▸ **Instructions to follow**:
The listing that follows must be retyped in full, exactly.
- Opening Delimiter -
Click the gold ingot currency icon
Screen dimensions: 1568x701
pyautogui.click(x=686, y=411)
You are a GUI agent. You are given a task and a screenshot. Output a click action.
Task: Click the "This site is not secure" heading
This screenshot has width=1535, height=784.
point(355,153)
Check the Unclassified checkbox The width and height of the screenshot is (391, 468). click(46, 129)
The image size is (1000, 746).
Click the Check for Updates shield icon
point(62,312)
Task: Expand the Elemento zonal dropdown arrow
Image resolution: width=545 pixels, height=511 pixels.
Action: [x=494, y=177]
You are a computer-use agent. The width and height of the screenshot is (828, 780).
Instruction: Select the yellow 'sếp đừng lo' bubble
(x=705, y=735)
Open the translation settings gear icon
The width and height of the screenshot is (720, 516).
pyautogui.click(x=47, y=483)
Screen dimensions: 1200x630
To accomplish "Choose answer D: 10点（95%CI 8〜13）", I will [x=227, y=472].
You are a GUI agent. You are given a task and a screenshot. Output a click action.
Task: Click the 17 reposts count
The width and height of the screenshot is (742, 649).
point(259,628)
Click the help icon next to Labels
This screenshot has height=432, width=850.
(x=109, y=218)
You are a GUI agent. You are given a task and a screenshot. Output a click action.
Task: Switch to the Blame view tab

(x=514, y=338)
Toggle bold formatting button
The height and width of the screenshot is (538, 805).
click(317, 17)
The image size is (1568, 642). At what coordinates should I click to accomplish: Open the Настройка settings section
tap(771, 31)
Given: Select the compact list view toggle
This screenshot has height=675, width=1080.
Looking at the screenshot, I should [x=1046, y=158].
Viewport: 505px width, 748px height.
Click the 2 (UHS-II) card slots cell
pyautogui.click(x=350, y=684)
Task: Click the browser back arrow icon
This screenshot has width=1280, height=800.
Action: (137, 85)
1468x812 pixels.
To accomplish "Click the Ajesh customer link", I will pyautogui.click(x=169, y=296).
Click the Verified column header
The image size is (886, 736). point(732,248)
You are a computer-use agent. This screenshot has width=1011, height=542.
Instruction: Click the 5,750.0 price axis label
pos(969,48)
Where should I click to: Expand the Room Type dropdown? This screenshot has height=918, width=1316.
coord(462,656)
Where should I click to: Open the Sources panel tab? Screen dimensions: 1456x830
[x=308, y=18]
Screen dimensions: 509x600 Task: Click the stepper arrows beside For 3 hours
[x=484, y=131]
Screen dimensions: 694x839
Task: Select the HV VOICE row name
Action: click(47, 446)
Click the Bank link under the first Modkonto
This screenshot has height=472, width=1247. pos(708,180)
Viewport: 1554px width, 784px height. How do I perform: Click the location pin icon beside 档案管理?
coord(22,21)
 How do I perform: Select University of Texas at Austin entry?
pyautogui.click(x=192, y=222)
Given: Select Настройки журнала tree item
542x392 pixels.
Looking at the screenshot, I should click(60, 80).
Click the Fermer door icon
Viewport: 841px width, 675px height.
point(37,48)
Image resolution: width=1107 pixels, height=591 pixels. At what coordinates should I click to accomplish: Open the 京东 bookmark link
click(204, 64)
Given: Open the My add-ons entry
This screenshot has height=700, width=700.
- Closing Delimiter -
▸ **Task output**:
Click the gold ingot currency icon
Screen dimensions: 1568x701
pyautogui.click(x=686, y=411)
You are a GUI agent. You are given a task and a screenshot. Output a click action.
Task: Click the "This site is not secure" heading
This screenshot has width=1535, height=784.
point(355,153)
Check the Unclassified checkbox The width and height of the screenshot is (391, 468). click(46, 129)
The image size is (1000, 746).
Click the Check for Updates shield icon
point(62,312)
Task: Expand the Elemento zonal dropdown arrow
Image resolution: width=545 pixels, height=511 pixels.
Action: [x=494, y=177]
You are a computer-use agent. The width and height of the screenshot is (828, 780).
Instruction: Select the yellow 'sếp đừng lo' bubble
(x=705, y=735)
Open the translation settings gear icon
The width and height of the screenshot is (720, 516).
pyautogui.click(x=47, y=483)
Screen dimensions: 1200x630
To accomplish "Choose answer D: 10点（95%CI 8〜13）", I will [x=227, y=472].
You are a GUI agent. You are given a task and a screenshot. Output a click action.
Task: Click the 17 reposts count
The width and height of the screenshot is (742, 649).
point(259,628)
Click the help icon next to Labels
This screenshot has height=432, width=850.
(x=109, y=218)
You are a GUI agent. You are given a task and a screenshot. Output a click action.
Task: Switch to the Blame view tab

(x=514, y=338)
Toggle bold formatting button
The height and width of the screenshot is (538, 805).
click(317, 17)
The image size is (1568, 642). At what coordinates should I click to accomplish: Open the Настройка settings section
tap(771, 31)
Given: Select the compact list view toggle
This screenshot has height=675, width=1080.
Looking at the screenshot, I should [x=1046, y=158].
Viewport: 505px width, 748px height.
Click the 2 (UHS-II) card slots cell
pyautogui.click(x=350, y=684)
Task: Click the browser back arrow icon
This screenshot has width=1280, height=800.
Action: (137, 85)
1468x812 pixels.
To accomplish "Click the Ajesh customer link", I will pyautogui.click(x=169, y=296).
Click the Verified column header
The image size is (886, 736). point(732,248)
You are a computer-use agent. This screenshot has width=1011, height=542.
Instruction: Click the 5,750.0 price axis label
pos(969,48)
Where should I click to: Expand the Room Type dropdown? This screenshot has height=918, width=1316.
coord(462,656)
Where should I click to: Open the Sources panel tab? Screen dimensions: 1456x830
[x=308, y=18]
Screen dimensions: 509x600 Task: Click the stepper arrows beside For 3 hours
[x=484, y=131]
Screen dimensions: 694x839
Task: Select the HV VOICE row name
Action: click(47, 446)
Click the Bank link under the first Modkonto
This screenshot has height=472, width=1247. pos(708,180)
Viewport: 1554px width, 784px height. How do I perform: Click the location pin icon beside 档案管理?
coord(22,21)
 How do I perform: Select University of Texas at Austin entry?
pyautogui.click(x=192, y=222)
Given: Select Настройки журнала tree item
542x392 pixels.
Looking at the screenshot, I should click(60, 80).
Click the Fermer door icon
Viewport: 841px width, 675px height.
point(37,48)
Image resolution: width=1107 pixels, height=591 pixels. At what coordinates should I click to accomplish: Open the 京东 bookmark link
click(204, 64)
Given: Open the My add-ons entry
This screenshot has height=700, width=700.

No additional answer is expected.